The way factory chickens are raised is really disgusting, and a major source of water pollution. Not only that, but eating the chckens can be dangerous too. I just read an article on how researchers in Arkansas found that they could greatly reduce E. coli, Listeria and Salmonella in chicken breast meat by infusing combinations of organic acids — acetic, citric, lactic, malic and tartaric — into the meat. It is coming down to a choice of the risk of food poisoning or having chemicals in your food with many things for sale at food retailers.
I would rather have local free range chicken, but a lot of people balk at the price of chickens in the farmers markets. They are more expensive compared to the commodity chickens but not compared to what they actually cost to raise and process for the farmers, they don’t make a lot of profit on them.

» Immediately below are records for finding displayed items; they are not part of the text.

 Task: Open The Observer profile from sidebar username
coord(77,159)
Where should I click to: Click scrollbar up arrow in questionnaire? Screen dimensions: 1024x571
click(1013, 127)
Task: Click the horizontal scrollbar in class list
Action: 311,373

The key is making a chicken and your money go the farthest. Two people should be able to eat well at least four times from a chicken; a family of four could eat at least twice. I like to roast a whole chicken or put it on the rotisserie, then pull it apart and slice up the meat. If you serve it already sliced you will take less on your plate than just putting a whole piece on there. If you put a whole piece of chicken or a whole steak on my plate, I’m going to eat it all; I have no willpower for good food.
This is in keeping with the Michael Pollan mantra of “Eat food, not too much, mostly plants”, and a little chicken with a lot of veggie side dishes on your plate is the way to go, it is very satisfying.
You may have enough left to have a second meal either as leftovers, a stir fry, chicken salad and then with the bones and scraps make a great chicken stock that can be the base for a great soup with tons of veggies. That is really making your local food dollar stretch.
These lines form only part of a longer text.